In August 1932 Corbett appeared at the Malvern Festival under the directorship of Sir Barry Jackson, appearing with Cedric Hardwicke and Ralph Richardson in Shaw's Too True to Be Good, which transferred to the West End. Corbett made her Broadway debut in the role of the ghost, Elvira, in the first American production of Coward's comedy Blithe Spirit which ran for 657 performances from 5 November 1941. A later Broadway appearance was as Sybil Bennett in Park Avenue by George S. Kaufman, Nunnally Johnson, Arthur Schwartz and Ira Gershwin in 1947.

Corbett, who had been in a relationship with MP Robert Bernays until after the latter met his future wife, married John Francis Royal, formerly vice-president of the American National Broadcasting Company. She died in Vleuten in the Netherlands, aged 52. The obituarist in The Times wrote of her, "She had a style of her own in elegance and gaiety, well suited to the more sophisticated comedy of the thirties.

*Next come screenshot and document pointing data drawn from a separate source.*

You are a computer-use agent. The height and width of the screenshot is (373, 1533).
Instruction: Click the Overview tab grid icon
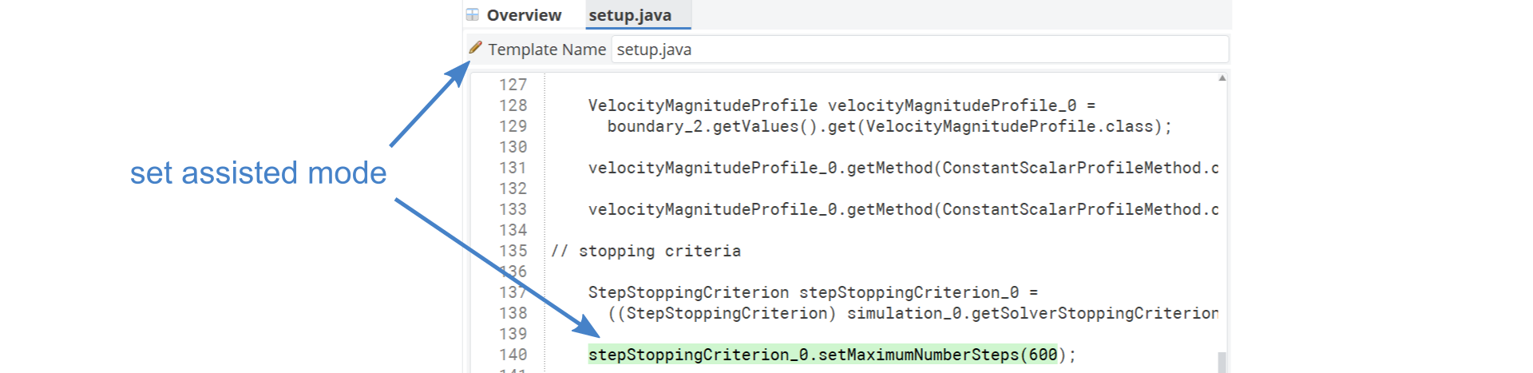(x=473, y=14)
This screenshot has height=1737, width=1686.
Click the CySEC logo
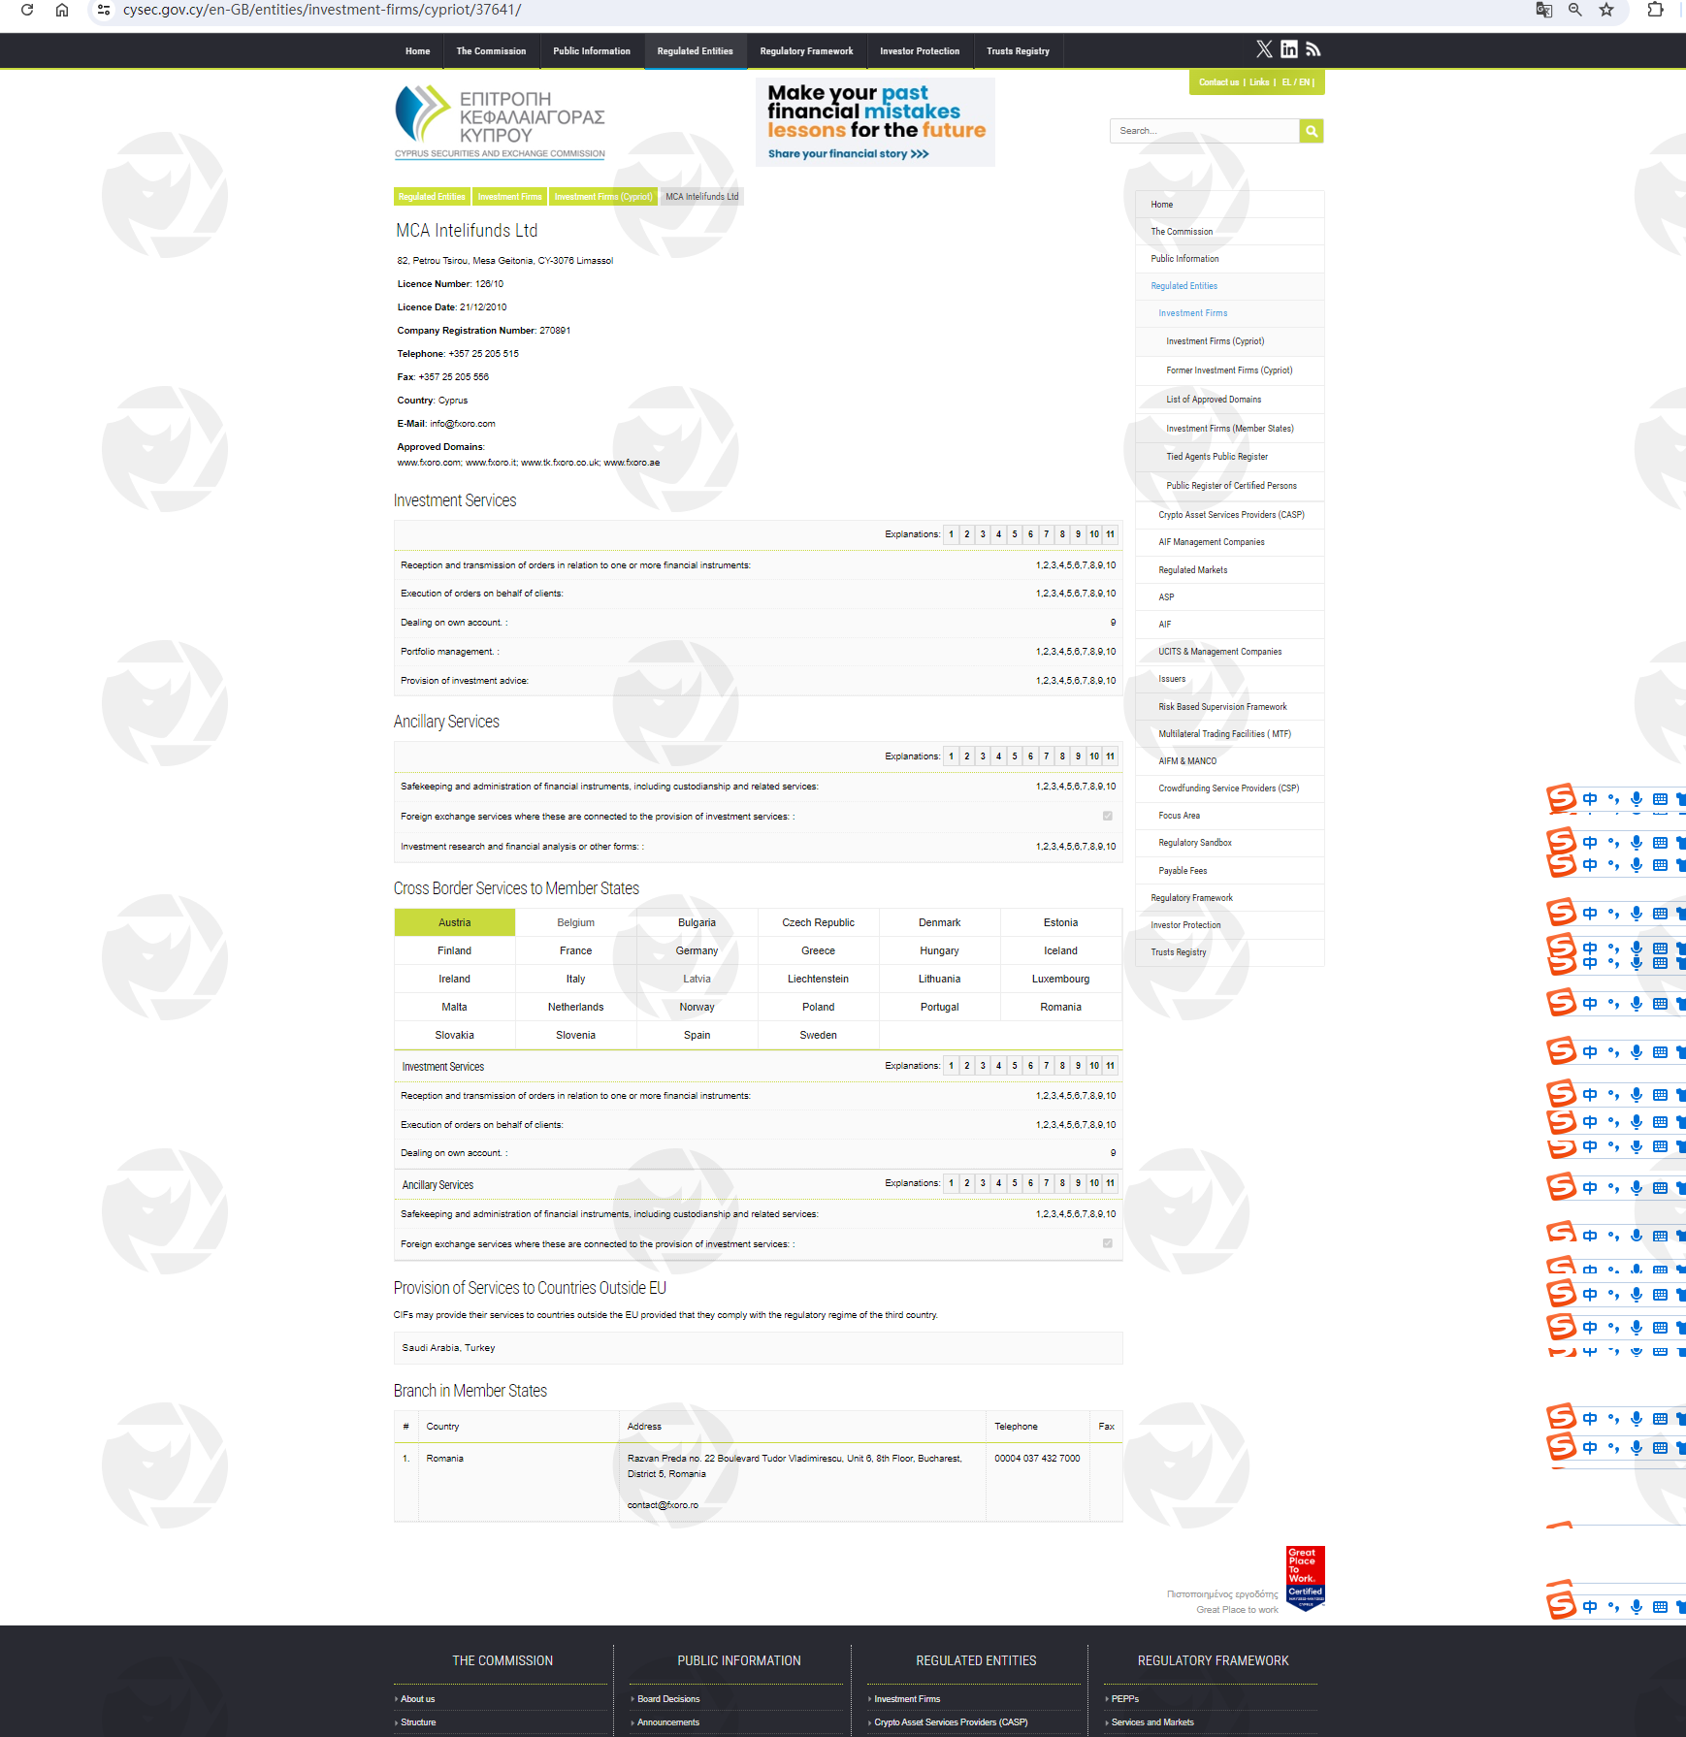click(500, 122)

Her charm and wit were as effectively employed off the stage as on it, and she found and gave much amusement in London society and later in Paris."

==Film roles==

- Love on Wheels – Jane Russell (1932)
- The Constant Nymph – Florence (1933)
- Friday the Thirteenth – Dolly (1933)
- Wild Boy – Gladys (1934)
- Warn London – Jill (1934)
- Lady in Danger – Marcelle (1934)
- Heart's Desire – Frances Wilson (1935)
- Royal Cavalcade – nurse (1935)
- Living Dangerously – Helen Pryor (1936)
- The Happy Family – Barbara Hutt (1936)
- The Price of Folly – Christine (1937)
- Farewell Again – Lady Joan (1937)
- I, Claudius – Caesonia (1937)
- Night Alone – Vi Hanway (1938)
- Anything to Declare? – Helaine Frank (1938)
- Under Your Hat – Carole Markoff (1940)
- Fingers – Bonita Grant (1940)

Source: British Film Institute.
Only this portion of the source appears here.